Athena — query S3 with SQL

  • Serverless — no cluster to manage.
  • Run SQL directly against files in S3 (CSV, JSON, Parquet, ORC).
  • Pay per query, by the TB scanned.
  • Backed by Presto under the hood.

Use it for ad-hoc analysis of S3 data, log analysis, and occasional queries. It pairs naturally with Glue, which catalogs the S3 data.

QuickSight — BI dashboards

  • AWS’s competitor to Tableau and Power BI.
  • Connects to Redshift, RDS, Athena, S3, and more.
  • Drag-and-drop visualizations, dashboards, and ML insights.
  • For non-technical users who want to explore data.

Data movement

Glue — managed ETL

  • Serverless ETL — extract, transform, load.
  • Crawls data sources and builds a Data Catalog of table definitions.
  • Auto-generates Spark/Python ETL jobs.
  • Outputs to S3, Redshift, RDS, and others.

A common pattern:

Raw S3 data → Glue Crawler → Data Catalog
                                 │
                                 ▼
                            Athena / Redshift Spectrum
                            can now query S3 like a DB

Glue is, quite literally, the glue between raw storage and the analytics services.
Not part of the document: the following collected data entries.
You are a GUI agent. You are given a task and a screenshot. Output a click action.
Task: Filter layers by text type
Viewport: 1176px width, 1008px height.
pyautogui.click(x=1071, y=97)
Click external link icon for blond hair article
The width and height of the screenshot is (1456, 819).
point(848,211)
DMS — Database Migration Service

DMS moves databases into AWS, or between databases. It supports both homogeneous migrations (Oracle → Oracle) and heterogeneous ones (Oracle → Aurora).

It has two parts:

  • DMS moves the data and can do continuous replication, so the source stays live.
  • SCT (Schema Conversion Tool) converts the schema and stored procedures for heterogeneous moves.

Typical use cases:

  • On-prem MySQL → RDS MySQL (a lift-and-shift).
  • Oracle → Aurora PostgreSQL (re-platforming to save on licensing).
  • Continuous replication for a zero-downtime migration.
  • Populating a data lake (DB → S3).

The mental model:

SOURCE DB ──> DMS replication instance ──> TARGET DB
(on-prem,     (runs in your VPC,           (RDS, Aurora,
 RDS, etc.)    handles transfer)            S3, Redshift, etc.)

How to pick — decision shortcuts

NeedService
SQL, transactions, joinsRDS / Aurora
Massive scale, key lookup, no joinsDynamoDB
Fast in-memory cacheElastiCache
MongoDB workloadDocumentDB
Graph (social, fraud)Neptune
Time-series (IoT, metrics)Timestream
Huge analytical queriesRedshift
Big data processing (Spark)EMR
Query files in S3 with SQLAthena
DashboardsQuickSight
Build a data catalog / ETLGlue
Migrate a DB into AWSDMS

Summary

  • Databases are operational and low-latency: RDS for relational SQL, DynamoDB for key-value at scale, ElastiCache for caching, and the rest for specialized workloads.
  • Analytics services are for big-data querying: Redshift for warehousing, EMR for code-level processing, Athena for SQL on S3, QuickSight for dashboards.
  • Data movement ties it together: Glue for ETL and cataloging, DMS for migrations.
  • When in doubt, work backward from the shape of your data and your query pattern — that points straight at the service.